I assume you are asking about photovoltaic (PV) solar panels because regular, thermal, solar panels are just metal and glass.
The main problem with PV panels is they are extremely expensive and ineficient but I do not know that they present any specific pollution problems. They are made of Silicon or Gallium Arsenide. Silicon sounds non polluting but I have no idea about Gallium Arsenide. In any case it should not get free and can always be recycled or disposed of properly. I cannot see why the panels themselves would be a pollution problem but I have heard the argument that the energy spent on their manufacture is polluting.
One site claims that manufacture of a 1 square meter solar panel produces 450kg of CO2. However it doesn’t list the source and I can’t find a cite to back it up.
And of course if you’d like to use the energy they produce at night (for lights??) you need storage batteries which are an environmetal headache at the end of their lives.
Not entirely correct. One could use the energy generated during the day to split water into hydrogen and oxygen and then burn that when the sun wasn’t shining. Or you could simply have lots of solar cell “farms” spread out around the globe shipping power from the day side of the Earth to the nightside.

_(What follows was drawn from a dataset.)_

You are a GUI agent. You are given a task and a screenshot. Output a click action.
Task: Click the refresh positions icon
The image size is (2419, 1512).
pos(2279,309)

You could also combine the solar collector type panels sailor mentioned with salt like they’re doing out at the Sun Lab where the sun heats the salt to something like 1000 + degrees during the day and the heat from the salt as it cools is used to run a steam turbine at night.
>> One could use the energy generated during the day to split water into hydrogen and oxygen and then burn that when the sun wasn’t shining.
PV cells are already so economically inefficient that adding this extra step would make it impossible to do economically.
>> Or you could simply have lots of solar cell “farms” spread out around the globe shipping power from the day side of the Earth to the nightside
Wow! I can just see America getting all its electricity from China and while all Americans are taking their evening shower, Uncle Jiang Zemin decides to pull a prank and shut off the lights. Not to mention the big ass extension cord you need to run from China to the US.
>> You could also combine the solar collector type panels sailor mentioned with salt like they’re doing out at the Sun Lab where the sun heats the salt to something like 1000 + degrees during the day and the heat from the salt as it cools is used to run a steam turbine at night.
It still can’t compete with burning coal although it is an interesting experiment.
At any rate, as I have said in earlier threads, solar thermal collectors are a much more efficient use of solar energy that PV collectors.